By comparison, it’s worth noting just how much work has gone into establishing Toxo’s manipulations of rats. Scientists first discovered its ability in the 1990s, and have been replicated those findings again and again. They’ve studied the behaviour of the infected animals, peered into their brains, looked at their immune systems, and more. They’ve done experiments to show that the rodents’ suicidal tendencies are a direct result of the parasite and not some inadvertent side effect.
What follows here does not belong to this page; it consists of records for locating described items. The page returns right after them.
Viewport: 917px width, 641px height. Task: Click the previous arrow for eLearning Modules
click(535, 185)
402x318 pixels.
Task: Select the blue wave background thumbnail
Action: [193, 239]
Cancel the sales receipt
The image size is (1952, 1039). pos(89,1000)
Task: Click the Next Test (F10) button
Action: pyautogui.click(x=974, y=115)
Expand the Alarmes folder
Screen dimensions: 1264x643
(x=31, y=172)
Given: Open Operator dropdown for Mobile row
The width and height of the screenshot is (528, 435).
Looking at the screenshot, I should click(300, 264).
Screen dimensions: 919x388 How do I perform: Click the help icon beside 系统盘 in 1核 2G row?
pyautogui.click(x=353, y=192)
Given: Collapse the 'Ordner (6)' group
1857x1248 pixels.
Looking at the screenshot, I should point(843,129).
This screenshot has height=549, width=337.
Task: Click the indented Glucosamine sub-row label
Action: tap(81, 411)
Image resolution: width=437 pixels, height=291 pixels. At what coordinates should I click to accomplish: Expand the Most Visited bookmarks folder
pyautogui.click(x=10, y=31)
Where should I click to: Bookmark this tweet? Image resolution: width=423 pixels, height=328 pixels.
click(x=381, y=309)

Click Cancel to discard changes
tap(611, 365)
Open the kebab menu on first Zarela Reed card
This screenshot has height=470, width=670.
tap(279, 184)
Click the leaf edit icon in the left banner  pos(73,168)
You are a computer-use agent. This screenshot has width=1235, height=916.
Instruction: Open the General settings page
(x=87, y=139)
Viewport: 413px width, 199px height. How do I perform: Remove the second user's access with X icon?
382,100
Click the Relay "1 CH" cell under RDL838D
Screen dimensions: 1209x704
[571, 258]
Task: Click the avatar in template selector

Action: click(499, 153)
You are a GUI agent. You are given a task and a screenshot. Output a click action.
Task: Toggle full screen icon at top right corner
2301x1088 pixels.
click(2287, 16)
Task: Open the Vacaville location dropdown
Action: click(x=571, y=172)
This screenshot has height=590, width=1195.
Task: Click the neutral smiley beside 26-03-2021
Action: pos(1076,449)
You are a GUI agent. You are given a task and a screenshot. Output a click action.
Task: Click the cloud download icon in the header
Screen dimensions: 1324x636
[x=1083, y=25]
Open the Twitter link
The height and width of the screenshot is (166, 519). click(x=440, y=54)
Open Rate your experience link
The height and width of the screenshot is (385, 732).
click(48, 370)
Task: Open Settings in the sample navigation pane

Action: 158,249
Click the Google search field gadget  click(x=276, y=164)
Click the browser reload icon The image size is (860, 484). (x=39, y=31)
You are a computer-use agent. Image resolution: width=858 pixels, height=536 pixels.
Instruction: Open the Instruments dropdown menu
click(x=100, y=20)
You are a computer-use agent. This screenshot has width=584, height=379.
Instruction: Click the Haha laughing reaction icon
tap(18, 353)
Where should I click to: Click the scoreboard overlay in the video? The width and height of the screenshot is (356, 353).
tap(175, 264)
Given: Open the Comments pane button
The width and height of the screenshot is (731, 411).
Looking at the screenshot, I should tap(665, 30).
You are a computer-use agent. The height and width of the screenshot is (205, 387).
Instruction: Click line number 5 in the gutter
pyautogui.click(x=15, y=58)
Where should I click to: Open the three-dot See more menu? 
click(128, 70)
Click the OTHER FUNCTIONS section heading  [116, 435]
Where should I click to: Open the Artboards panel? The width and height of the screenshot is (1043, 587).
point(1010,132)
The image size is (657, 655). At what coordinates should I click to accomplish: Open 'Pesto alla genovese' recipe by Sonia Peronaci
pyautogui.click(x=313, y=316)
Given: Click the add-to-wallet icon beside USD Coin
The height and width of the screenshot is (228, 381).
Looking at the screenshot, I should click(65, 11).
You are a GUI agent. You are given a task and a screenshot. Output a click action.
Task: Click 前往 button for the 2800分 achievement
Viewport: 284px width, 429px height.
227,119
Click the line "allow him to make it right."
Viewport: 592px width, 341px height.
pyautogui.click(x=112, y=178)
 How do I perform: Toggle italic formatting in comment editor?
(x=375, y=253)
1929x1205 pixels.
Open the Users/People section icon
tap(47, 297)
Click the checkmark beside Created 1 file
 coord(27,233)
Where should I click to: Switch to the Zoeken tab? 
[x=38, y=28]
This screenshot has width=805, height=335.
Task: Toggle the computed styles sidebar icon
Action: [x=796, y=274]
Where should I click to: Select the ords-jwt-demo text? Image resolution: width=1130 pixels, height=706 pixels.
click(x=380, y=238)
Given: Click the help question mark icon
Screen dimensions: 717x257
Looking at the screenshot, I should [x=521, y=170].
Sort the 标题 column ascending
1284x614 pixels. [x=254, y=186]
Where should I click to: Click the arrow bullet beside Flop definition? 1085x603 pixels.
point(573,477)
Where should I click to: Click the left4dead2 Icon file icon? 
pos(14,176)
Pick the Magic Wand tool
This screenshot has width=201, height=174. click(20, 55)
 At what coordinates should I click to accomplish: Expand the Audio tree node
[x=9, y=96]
Of course, as Poirotte’s team says, such evidence would be difficult—if not impossible—to get for chimps. You can’t very well expose infected and uninfected individuals to leopards and see if the former are more likely to die. Still, that leaves their study in a difficult place. It’s certainly too early to make any claims about how this relates to Toxo’s effect on people.

One in three people around the world apparently carry the parasite. Some scientists have suggested that Toxo can affect our personality, and perhaps even increasing our risk of schizophrenia. Poirotte suggests that these effects may be leftovers from a prehistoric time when humans were hunted by big cats, and Toxo could have benefited from hacking our brains.

But as I’ve written before, the study of Toxo’s effects on humans is rife with tenuous evidence. It’s not implausible that a parasite could be manipulating our behaviour but no one has demonstrated that with any certainty yet—and the chimp experiment doesn’t change that status quo. Parasite whisperer Carl Zimmer was the first to write about the study, and he quoted Michael Eisen as saying “I’d have to file this, at best, in the ‘interesting but nowhere near convincing’ file.” I think he’s right.